» Quoted text:
--- begin ---
← Back to Home


Development Guide

Comprehensive guide for T language development, building, testing, and debugging.

Table of Contents


Development Environment Setup

Prerequisites

  1. Nix with flakes enabled (see Installation Guide)
  2. Git for version control
  3. Editor with OCaml support (VS Code, Emacs, Vim)

Initial Setup

# Clone repository
git clone https://github.com/b-rodrigues/tlang.git
cd tlang

# Enter Nix development shell
nix develop

# Build
dune build

# Verify installation
dune exec src/repl.exe

Editor Setup

VS Code

Install extensions: - OCaml Platform (ocamllabs.ocaml-platform) - Dune (syntax highlighting for dune files)

.vscode/settings.json:

{
  "ocaml.sandbox": {
    "kind": "custom",
    "template": "nix develop --command $prog $args"
  }
}

Emacs

Use Tuareg mode and Merlin:

;; In .emacs or init.el
(require 'tuareg)
(require 'merlin)
(add-hook 'tuareg-mode-hook #'merlin-mode)

Vim/Neovim

Use Merlin and ALE or coc-ocaml:

" In .vimrc
Plug 'ocaml/merlin'
Plug 'dense-analysis/ale'

Building T

Dune Build System

T uses Dune for building.

Key Commands:

# Build everything
dune build

# Build specific target
dune build src/repl.exe

# Clean build artifacts
dune clean

# Watch mode (rebuild on file changes)
dune build --watch

Build Artifacts

Compiled outputs are in _build/default/: - src/repl.exe — REPL executable - src/*.cmo, src/*.cmi — Compiled modules - tests/*.exe — Test executables

Build Configuration

dune-project: Project metadata

(lang dune 3.0)
(name t_lang)
(using menhir 2.1)

src/dune: Build rules for source

(executable
 (name repl)
 (libraries arrow-glib))

(menhir
 (modules parser))

(ocamllex lexer)

Dependencies

Managed by Nix (in flake.nix): - OCaml 4.14+ - Dune 3.0+ - Menhir (parser generator) - Arrow GLib (Arrow bindings) - GLib (C library)
--- end ---
» Objective:
Extend the T language development guide with new text that picks up after its closing list of dependencies. The entries after the T language development guide are separate material.

» Dataset records:
--- begin ---
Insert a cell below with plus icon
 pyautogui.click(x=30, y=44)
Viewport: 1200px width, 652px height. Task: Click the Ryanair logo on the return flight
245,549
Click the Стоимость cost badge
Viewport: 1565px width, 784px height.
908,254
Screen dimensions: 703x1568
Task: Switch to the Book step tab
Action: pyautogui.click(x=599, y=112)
--- end ---
» Task answer:
Update dependencies:

nix flake update
nix develop

Testing

Test Structure

tests/
├── unit/              # OCaml unit tests
│   ├── test_mean.ml
│   ├── test_filter.ml
│   └── dune
├── golden/            # T vs R golden tests
│   ├── mean.t
│   ├── mean.R
│   └── run_golden.sh
└── examples/          # End-to-end examples
    ├── pipeline_example.t
    └── dune

Running Tests

All tests:

dune runtest

Specific test file:

dune runtest tests/unit/test_mean.ml

Verbose output:

dune runtest --verbose

Watch mode (re-run on changes):

dune runtest --watch

Writing Unit Tests

tests/unit/test_example.ml:

open Ast
open Eval

let test_addition () =
  let env = Environment.create () in
  let expr = BinOp (Add, Int 2, Int 3) in
  let result = eval env expr in
  assert (result = VInt 5)

let test_mean_basic () =
  let values = [VInt 1; VInt 2; VInt 3] in
  let result = Stats.mean values false in
  assert (result = VFloat 2.0)

let tests = [
  ("addition", test_addition);
  ("mean_basic", test_mean_basic);
]

let () =
  List.iter (fun (name, test) ->
    try
      test ();
      Printf.printf "✓ %s\n" name
    with e ->
      Printf.printf "✗ %s: %s\n" name (Printexc.to_string e)
  ) tests

tests/unit/dune:

(test
 (name test_example)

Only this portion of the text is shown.